Well, you don't have to "bother with" it. You just pull your CPU, put it in an anti-stat envelope and then a small mailing box, go to Silicon Lottery, place your order for relidding with Conductonaut, and follow the instructions. If you mail it out on some day and date, it can probably come back to you in a week and less than 2 weeks. You pay $40, and there's a warranty.

It was worth 18C temperature reduction at OC-load to me.

But I can't see that there's any trouble with having it done, especially by someone who's done it 10,000 times. You don't have to fiddle with a razor-blade, and he doesn't use a razor-blade. He probably uses the Der8auer* De-Lid Die-Mate tool (also $40), and he applies liquid tape insulation on the PCB around the die. He's apparently damn good at applying the Conductonaut. I've had a Skylake 6700K that I bought from Silicon Lottery for the last four years, and there is no change in its thermal stats.

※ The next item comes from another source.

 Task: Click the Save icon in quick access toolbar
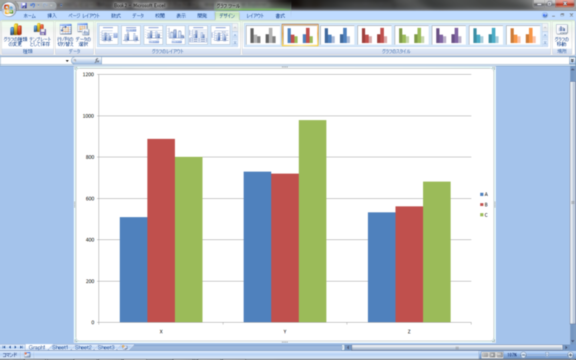[x=24, y=6]

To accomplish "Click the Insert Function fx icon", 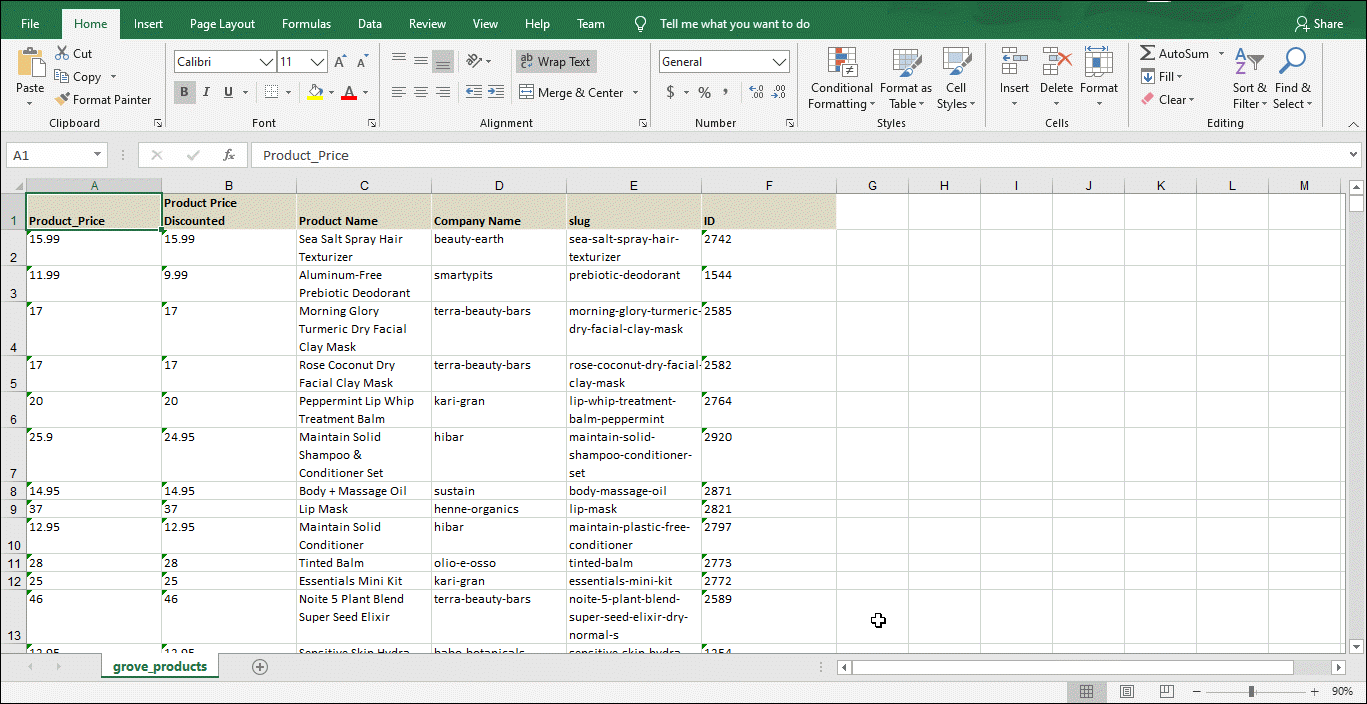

If you're going to change out a water-block for a heatpipe cooler, You only have to flip a switch to remove the CPU and put it in a bag. Put it in a box. Take it to the post-office.

And wait. Then put it back in the socket, install your water-block and heatsink with a good TIM -- I recommended IC DIamond -- and . . . . DONE.

No sandpaper, no lapping, no fuss, no bother -- no mess.
---------------------------------------
* Per the young German engineer who designed the De-Lid Die-Mate II, it shouldn't have taken me this long to figure out the name with the "8". "8". Das ist acht. Der-acht-auer.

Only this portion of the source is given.